Daran änderten weder fortgeschriebene Lärmaktionspläne, noch Messungen etwas. Und selbst die Einführung von Tempo 30 zeitigte offenbar keinen spürbar positiven Effekt. Denn: Wer hält sich eigentlich an besagtes Limit? »Nur wenige«, hat Gerhard Pflumm beobachtet. Das Gros der Automobilisten - Busfahrer inklusive - sei klar schneller unterwegs. Was den Ruheständler im Übrigen kaum wundert. Verleite die Tübinger Straße seiner Meinung nach doch dazu, Gas zu geben: »wegen ihres Verlaufs«.

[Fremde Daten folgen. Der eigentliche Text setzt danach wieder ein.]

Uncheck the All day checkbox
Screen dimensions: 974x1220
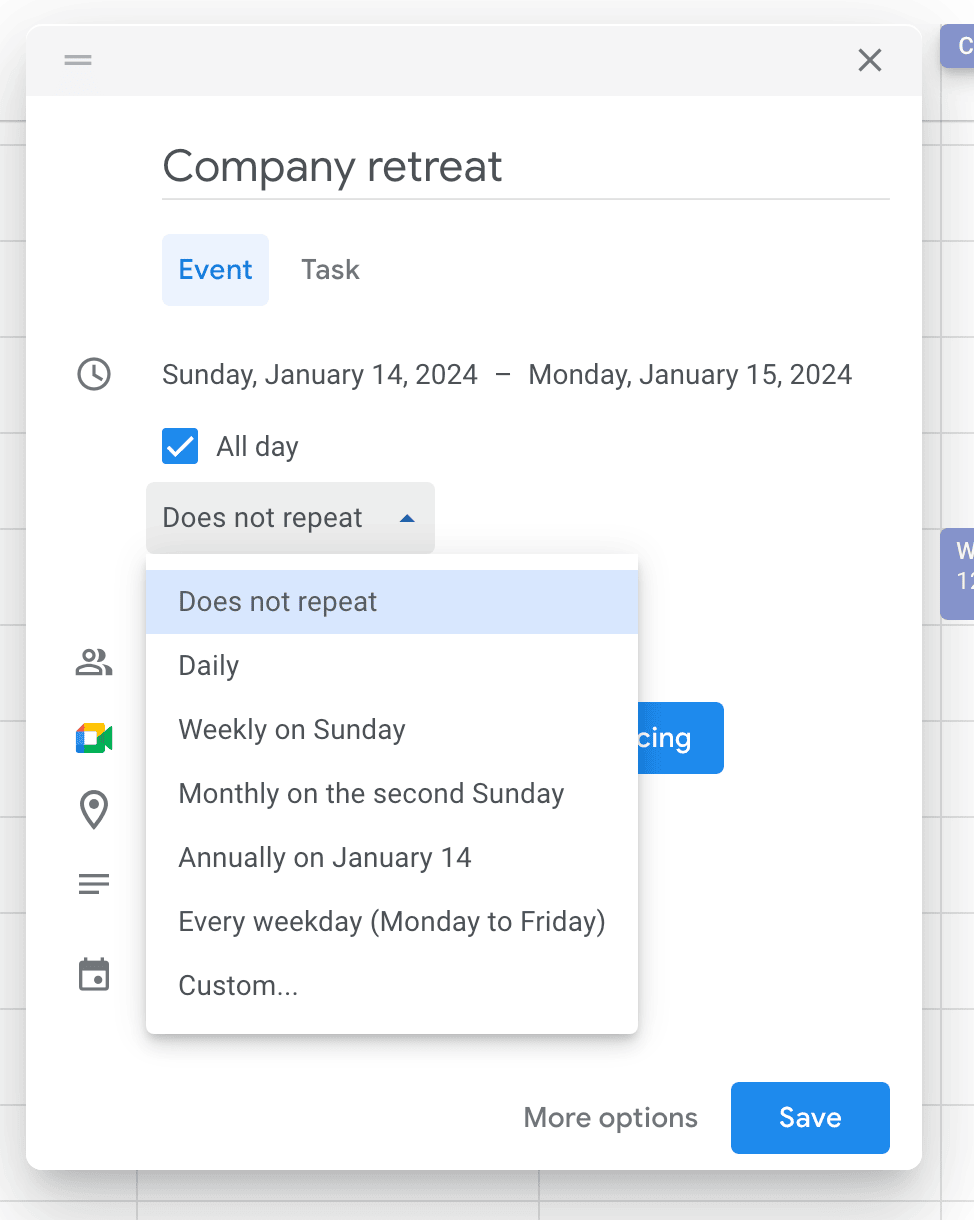180,446
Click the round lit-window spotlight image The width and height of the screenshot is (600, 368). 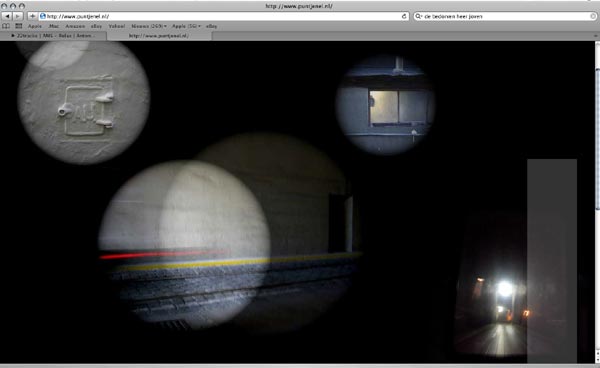pyautogui.click(x=385, y=104)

»Der ist bolzengerade« und lasse die Fahrbahn Boulevard-mäßig ausladend erscheinen - eine Kombination, die, zum munteren Voranpreschen nachgerade animiere. Weswegen es wünschenswert wäre, wenn an Ort und Stelle mehr Geschwindigkeitskontrollen durchgeführt würden. Noch zweckdienlicher wäre es freilich, wenn die Stadt bauliche Veränderungen vornehmen ließe. Fußgängerquerungshilfen im Bereich des Kindergartens und der Bushaltestellen zum Beispiel sowie eine (optische) Verschlankung der Fahrbahnen mittels Schikanen.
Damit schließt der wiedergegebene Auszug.